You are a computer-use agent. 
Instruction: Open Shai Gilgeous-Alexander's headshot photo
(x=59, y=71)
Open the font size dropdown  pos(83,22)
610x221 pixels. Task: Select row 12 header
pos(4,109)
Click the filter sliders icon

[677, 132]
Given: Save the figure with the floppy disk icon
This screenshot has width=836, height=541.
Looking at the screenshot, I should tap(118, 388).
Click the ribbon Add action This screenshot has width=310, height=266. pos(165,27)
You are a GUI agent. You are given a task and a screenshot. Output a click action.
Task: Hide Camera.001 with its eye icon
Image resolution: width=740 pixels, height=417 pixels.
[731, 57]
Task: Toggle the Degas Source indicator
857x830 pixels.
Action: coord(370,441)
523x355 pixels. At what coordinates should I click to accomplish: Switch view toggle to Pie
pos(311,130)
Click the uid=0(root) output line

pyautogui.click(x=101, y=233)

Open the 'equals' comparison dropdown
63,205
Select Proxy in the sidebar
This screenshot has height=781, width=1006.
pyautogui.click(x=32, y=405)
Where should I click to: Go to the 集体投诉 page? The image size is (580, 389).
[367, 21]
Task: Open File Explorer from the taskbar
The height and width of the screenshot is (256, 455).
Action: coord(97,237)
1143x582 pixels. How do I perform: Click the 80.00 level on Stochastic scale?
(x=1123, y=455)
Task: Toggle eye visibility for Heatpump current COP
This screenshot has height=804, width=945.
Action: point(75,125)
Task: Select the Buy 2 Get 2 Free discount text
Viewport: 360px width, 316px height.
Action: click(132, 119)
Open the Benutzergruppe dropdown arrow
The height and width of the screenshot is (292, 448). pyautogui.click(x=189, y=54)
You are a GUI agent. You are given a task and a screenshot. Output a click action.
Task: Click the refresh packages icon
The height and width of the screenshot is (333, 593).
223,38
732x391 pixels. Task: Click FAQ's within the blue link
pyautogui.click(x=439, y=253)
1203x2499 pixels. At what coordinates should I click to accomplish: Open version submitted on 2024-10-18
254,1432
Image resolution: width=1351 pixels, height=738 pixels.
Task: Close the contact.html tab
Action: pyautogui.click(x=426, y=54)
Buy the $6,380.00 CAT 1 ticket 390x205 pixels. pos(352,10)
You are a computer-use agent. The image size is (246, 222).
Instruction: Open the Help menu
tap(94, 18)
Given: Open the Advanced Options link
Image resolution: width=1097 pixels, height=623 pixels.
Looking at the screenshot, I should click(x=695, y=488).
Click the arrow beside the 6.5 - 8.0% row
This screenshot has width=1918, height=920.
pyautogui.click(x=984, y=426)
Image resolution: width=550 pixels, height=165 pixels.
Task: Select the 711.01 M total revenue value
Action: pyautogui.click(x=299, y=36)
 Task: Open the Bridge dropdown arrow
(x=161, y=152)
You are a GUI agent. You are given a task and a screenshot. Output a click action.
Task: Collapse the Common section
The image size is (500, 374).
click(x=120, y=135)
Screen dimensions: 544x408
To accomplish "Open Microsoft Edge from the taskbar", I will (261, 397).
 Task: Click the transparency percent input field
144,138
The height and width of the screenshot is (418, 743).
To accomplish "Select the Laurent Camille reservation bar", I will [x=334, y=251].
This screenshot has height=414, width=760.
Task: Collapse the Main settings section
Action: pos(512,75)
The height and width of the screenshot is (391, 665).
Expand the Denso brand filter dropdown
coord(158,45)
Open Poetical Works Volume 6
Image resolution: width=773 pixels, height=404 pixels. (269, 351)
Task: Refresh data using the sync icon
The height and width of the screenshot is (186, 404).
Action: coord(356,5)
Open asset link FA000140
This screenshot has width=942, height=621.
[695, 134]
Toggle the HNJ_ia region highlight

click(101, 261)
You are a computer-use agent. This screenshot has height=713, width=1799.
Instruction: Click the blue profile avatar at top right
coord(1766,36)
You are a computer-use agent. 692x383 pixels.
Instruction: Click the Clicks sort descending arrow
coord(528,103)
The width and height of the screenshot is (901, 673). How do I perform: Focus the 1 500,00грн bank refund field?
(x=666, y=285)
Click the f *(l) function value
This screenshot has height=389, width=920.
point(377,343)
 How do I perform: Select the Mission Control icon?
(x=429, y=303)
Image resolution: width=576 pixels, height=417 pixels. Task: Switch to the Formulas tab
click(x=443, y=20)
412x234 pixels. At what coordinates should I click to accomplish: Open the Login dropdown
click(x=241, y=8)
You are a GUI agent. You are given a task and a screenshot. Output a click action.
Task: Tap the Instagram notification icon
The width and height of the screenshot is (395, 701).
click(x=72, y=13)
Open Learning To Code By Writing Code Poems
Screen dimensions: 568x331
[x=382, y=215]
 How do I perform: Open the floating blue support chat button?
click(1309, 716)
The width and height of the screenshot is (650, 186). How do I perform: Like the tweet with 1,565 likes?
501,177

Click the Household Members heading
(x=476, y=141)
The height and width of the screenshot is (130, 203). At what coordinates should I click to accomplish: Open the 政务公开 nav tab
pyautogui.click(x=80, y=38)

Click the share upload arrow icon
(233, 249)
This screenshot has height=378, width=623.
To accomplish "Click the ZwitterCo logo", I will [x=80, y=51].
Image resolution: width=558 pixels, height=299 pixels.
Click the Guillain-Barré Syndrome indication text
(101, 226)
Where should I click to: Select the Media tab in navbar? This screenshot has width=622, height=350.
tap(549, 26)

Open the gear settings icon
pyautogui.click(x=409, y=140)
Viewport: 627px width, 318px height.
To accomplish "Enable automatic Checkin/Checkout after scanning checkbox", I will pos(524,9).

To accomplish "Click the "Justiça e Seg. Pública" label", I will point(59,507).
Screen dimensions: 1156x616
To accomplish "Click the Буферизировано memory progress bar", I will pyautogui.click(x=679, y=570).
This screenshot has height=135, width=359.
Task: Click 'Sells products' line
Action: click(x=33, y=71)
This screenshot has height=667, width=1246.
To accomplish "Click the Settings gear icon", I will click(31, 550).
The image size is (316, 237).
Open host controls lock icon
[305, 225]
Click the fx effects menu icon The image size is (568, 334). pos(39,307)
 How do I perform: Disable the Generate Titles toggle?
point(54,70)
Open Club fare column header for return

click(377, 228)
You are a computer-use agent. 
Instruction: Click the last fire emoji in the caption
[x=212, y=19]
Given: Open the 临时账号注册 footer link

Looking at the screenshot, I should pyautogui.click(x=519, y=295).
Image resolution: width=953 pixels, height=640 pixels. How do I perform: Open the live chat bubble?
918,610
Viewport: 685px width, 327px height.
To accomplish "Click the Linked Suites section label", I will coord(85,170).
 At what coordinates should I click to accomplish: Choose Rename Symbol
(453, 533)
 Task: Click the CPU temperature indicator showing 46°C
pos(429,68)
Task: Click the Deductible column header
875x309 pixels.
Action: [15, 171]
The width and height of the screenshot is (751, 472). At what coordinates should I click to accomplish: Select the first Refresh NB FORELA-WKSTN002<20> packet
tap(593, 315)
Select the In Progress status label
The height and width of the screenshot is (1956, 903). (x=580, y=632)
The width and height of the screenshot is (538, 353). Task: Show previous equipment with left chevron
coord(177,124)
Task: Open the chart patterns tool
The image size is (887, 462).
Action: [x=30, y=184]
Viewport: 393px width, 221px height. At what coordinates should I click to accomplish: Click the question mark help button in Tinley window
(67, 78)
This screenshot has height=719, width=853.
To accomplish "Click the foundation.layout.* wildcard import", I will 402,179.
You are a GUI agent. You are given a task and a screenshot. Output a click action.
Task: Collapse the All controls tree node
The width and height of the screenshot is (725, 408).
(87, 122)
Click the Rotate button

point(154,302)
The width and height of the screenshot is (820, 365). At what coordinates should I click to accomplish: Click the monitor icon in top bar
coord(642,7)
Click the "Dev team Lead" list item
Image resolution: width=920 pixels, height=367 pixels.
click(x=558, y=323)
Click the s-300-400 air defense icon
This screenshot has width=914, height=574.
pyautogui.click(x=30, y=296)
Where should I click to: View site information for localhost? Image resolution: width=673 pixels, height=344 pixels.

....................

> _ACTIVITY_: From the records above, extract exactly and only the lines that begin at the line with "Click the share upload arrow icon" and stop after the line with "Click the fx".

> _EXPECTED ANSWER_:
Click the share upload arrow icon
(233, 249)
This screenshot has height=378, width=623.
To accomplish "Click the ZwitterCo logo", I will [x=80, y=51].
Image resolution: width=558 pixels, height=299 pixels.
Click the Guillain-Barré Syndrome indication text
(101, 226)
Where should I click to: Select the Media tab in navbar? This screenshot has width=622, height=350.
tap(549, 26)

Open the gear settings icon
pyautogui.click(x=409, y=140)
Viewport: 627px width, 318px height.
To accomplish "Enable automatic Checkin/Checkout after scanning checkbox", I will pos(524,9).

To accomplish "Click the "Justiça e Seg. Pública" label", I will point(59,507).
Screen dimensions: 1156x616
To accomplish "Click the Буферизировано memory progress bar", I will pyautogui.click(x=679, y=570).
This screenshot has height=135, width=359.
Task: Click 'Sells products' line
Action: click(x=33, y=71)
This screenshot has height=667, width=1246.
To accomplish "Click the Settings gear icon", I will click(31, 550).
The image size is (316, 237).
Open host controls lock icon
[305, 225]
Click the fx effects menu icon The image size is (568, 334). pos(39,307)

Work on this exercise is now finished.